The topic of the Holocaust, specifically the dissemination and reception of information related to mass atrocities in the East is tackled in chapter 3. Journals, letters, SD reports, and POW recordings reveal that antisemitism was prevalent among civilians and soldiers and that many Germans “knew something” (74) about the killings. Rumors of mass executions were common, but stories of death camps and gas chambers were exceedingly rare. Nearly all rumored atrocities were attributed to the SS and its much-disliked leader, Heinrich Himmler.

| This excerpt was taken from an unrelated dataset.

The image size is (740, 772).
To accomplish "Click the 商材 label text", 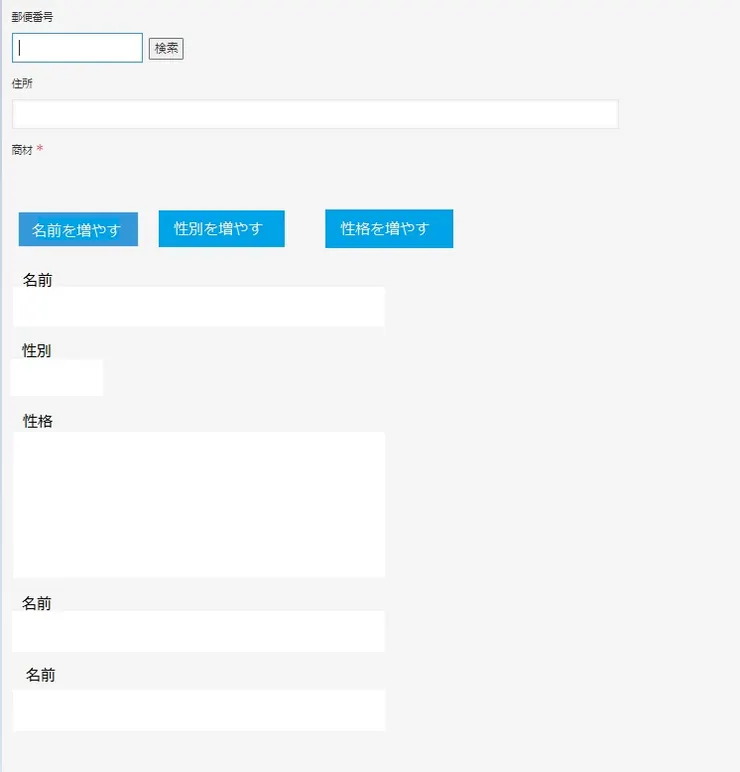I will [22, 150].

Chapter 4 investigates the popular response to the July 20, 1944 plot against Hitler and the early stages of the Allied invasion of Germany. Again, reactions were mixed. Some citizens expressed their sustained loyalty to the regime, while others grew more resentful of the leadership. No meaningful insight is gained here, simply that German morale continued to decrease alongside internal regime radicalization and home-front mobilization.
The final chapter continues to resist a singular view of the German experience of defeat. The tragic battles of 1945 were met largely with desperation, but an enduring faith in Hitler and his messianic qualities inspired many citizens to continue fighting. Total defeat did not slow down the rumor mill, as gossip spread about the Führer's declining health and refugees from the East delivered stories of violent acts carried out by the advancing Red Army.

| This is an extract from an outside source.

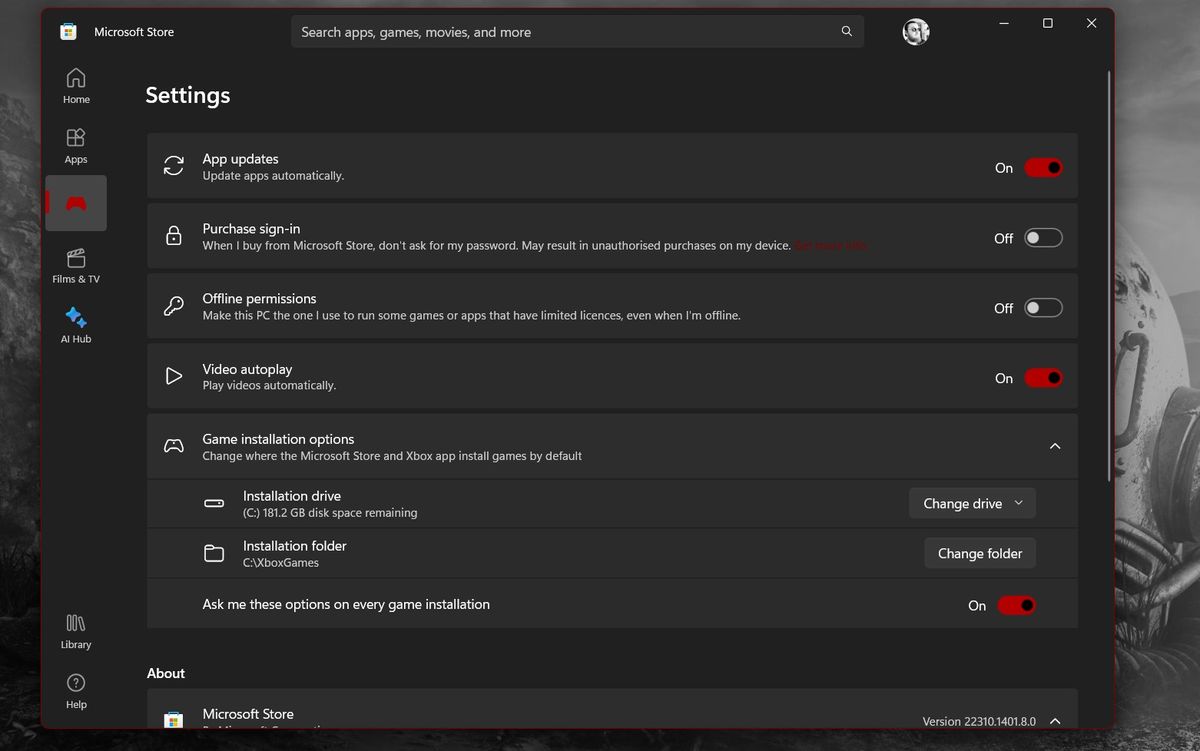The height and width of the screenshot is (751, 1200).
Task: Click the Microsoft Store logo in the titlebar
Action: pos(67,31)
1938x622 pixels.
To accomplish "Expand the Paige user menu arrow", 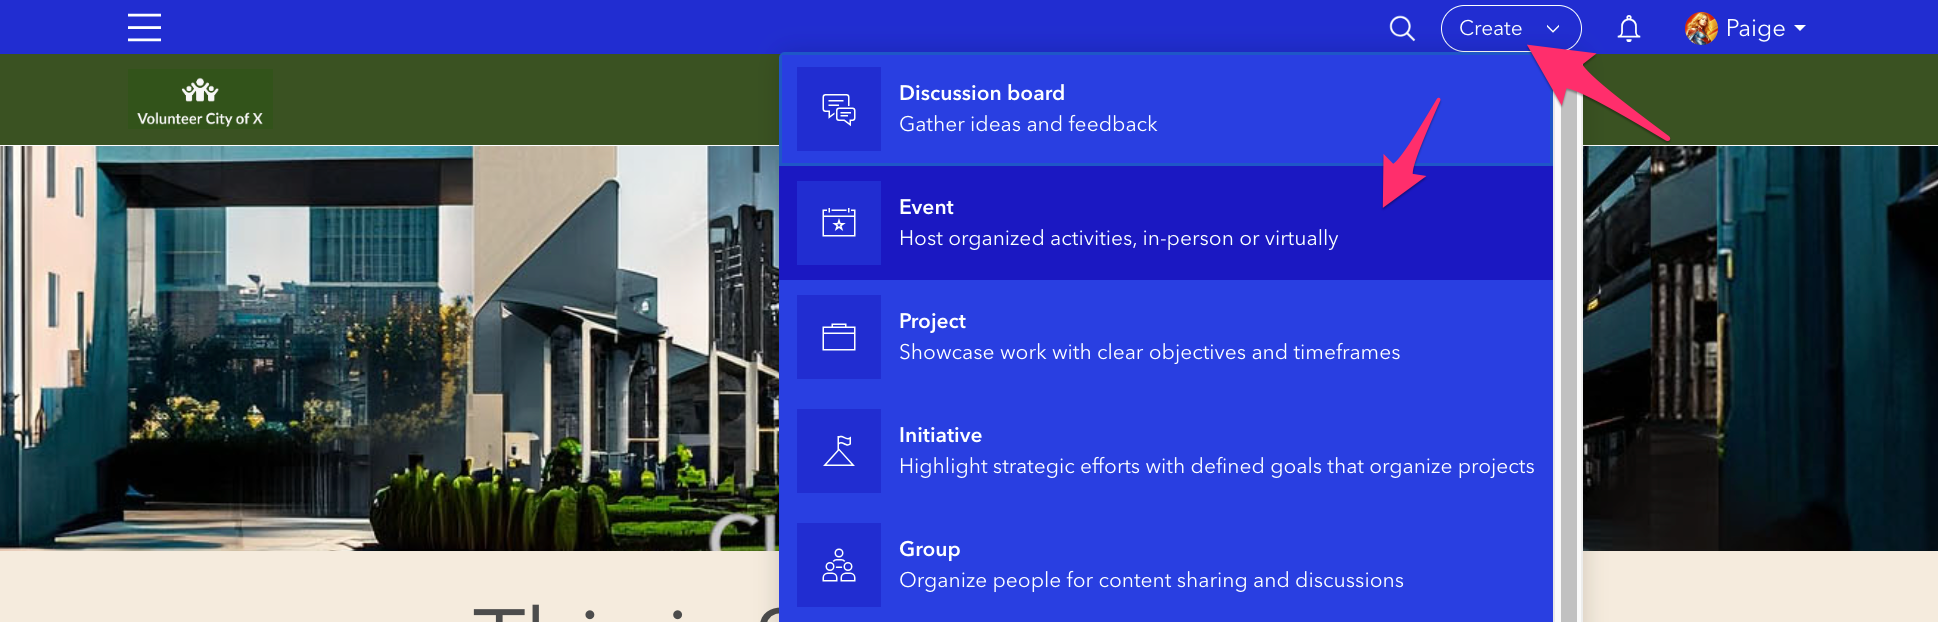I will (x=1800, y=28).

In the book's conclusion, Lohse reminds us that there is no single story of Germans at war, and that it was not her intention to “forge one out of the chorus of voices” (150). While she does not attempt to assess the human condition or make any broad sociological claims, Lohse's study is ultimately about how individuals, and their communities, make sense of wartime tragedy and hopelessness. German citizens were heavily influenced by the Hitler regime and its propaganda, but ultimately they constructed their own reality, in large part by collecting informal information from family members, friends, colleagues, and comrades. They talked a lot about the war and actively built and negotiated narratives of their own experiences of it. Prevail until the Bitter End offers a myriad of rich firsthand accounts, many of them never “heard” before, and is accompanied by meaningful analysis. Furthermore, Lohse's work contributes to the still emerging and highly promising field of rumor culture.